Seruan orang nomor satu itu mendapat respon dari Anggota DPR RI Komisi VI bidang Investasi dan BUMN, Nyoman Dhamantra.
Dhamantra menyebut, apabila reklamasi atau ijin proyek itu tidak akan bisa dilakukan jika tidak ada perubahan yang dilakukan oleh Pemprov Bali.
Singkatnya, dahulunya Pemprov Bali meminta supaya ada perubahan Perpres 45 menjadi Perpres 51 sehingga izin proyek itu pun berjalan mulus.
"Jadi, jangan membenturkan masyarakat ke Pusat. Gubernur tidak boleh menggiring opini ke pusat," kata Dhamantra kepada Tribun Bali, Minggu (27/3/2016).

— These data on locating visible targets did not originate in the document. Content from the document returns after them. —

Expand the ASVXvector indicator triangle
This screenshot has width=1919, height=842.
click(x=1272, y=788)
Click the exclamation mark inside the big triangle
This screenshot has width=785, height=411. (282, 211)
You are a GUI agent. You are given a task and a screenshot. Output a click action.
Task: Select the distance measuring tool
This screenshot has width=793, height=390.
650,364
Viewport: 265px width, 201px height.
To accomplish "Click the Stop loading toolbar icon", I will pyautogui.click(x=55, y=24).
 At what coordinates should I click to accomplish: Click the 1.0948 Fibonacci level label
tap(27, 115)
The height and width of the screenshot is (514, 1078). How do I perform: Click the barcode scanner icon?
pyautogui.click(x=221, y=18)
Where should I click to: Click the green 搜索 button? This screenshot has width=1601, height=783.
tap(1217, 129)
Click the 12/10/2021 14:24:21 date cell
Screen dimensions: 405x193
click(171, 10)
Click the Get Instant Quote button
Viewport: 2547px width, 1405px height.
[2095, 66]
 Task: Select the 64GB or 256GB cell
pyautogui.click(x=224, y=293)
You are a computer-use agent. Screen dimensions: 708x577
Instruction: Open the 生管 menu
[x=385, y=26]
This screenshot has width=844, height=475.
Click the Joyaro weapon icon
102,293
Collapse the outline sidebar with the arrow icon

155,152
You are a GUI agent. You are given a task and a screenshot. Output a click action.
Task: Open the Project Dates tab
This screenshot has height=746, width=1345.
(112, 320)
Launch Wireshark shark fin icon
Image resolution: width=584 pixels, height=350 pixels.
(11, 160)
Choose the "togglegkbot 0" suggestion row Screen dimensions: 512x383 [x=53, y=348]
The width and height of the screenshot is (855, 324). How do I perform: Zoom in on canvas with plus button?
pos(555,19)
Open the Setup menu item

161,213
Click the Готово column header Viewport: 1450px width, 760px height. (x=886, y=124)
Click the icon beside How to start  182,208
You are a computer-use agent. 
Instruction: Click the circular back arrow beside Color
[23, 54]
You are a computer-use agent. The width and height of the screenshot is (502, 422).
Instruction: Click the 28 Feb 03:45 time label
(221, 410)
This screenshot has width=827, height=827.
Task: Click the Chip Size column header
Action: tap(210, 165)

Menurut dia, jika ingin mencabut Perpres, Gubernur Bali mempunyai kewenangan untuk melakukan rekomendasi lagi, jika kawasan Teluk Benoa tidak bisa direklamasi.
Dan ketika masyarakat begitu besar menolak, sambungnya, maka sepatutnya Gubernur Bali mampu mendegarkan masyarakat dan meminta lagi kepada Presiden untuk ijin rekalamasi itu dicabut.
"Bukan malah meletakkan masalah ini ke pusat. Orang awalnya yang meminta adalah Pemprov, kalau sekarang dicabut Pemprov juga berwenang. Jadi pusat itu menuruti daerah, karena kewenangan menyangkut hal itu," katanya.
Dhamantra menyebut, kewenangan itu menyangkut dalam UUD (Undang Undang Dasar) dalam Pasal 18b, yang terdiri dari dua butir.
Butir pertama, yaitu Negara mengakui dan menghormati satuan-satuan pemerintahan daerah yang bersifat khusus atau bersifat istimewa yang diatur dengan Undang-undang.
Ke dua, Negara mengakui dan menghormati kesatuan-kesatuan masyarakat hukum adat serta hak-hak tradisonalnya sepanjang masih hidup dan sesuai dengan perkembangan masyarakat dan prinsip Negara Kesatuan Republik Indonesia, yang diatur dalam undang-undang.
"Sekarang sudah 28 Desa Adat yang menolak, lantas apa yang harus dipikirkan lagi oleh Pemerintah? UU 18b sudah menyatakan dengan tegas. Itu yang harus dijunjung tinggi," katanya.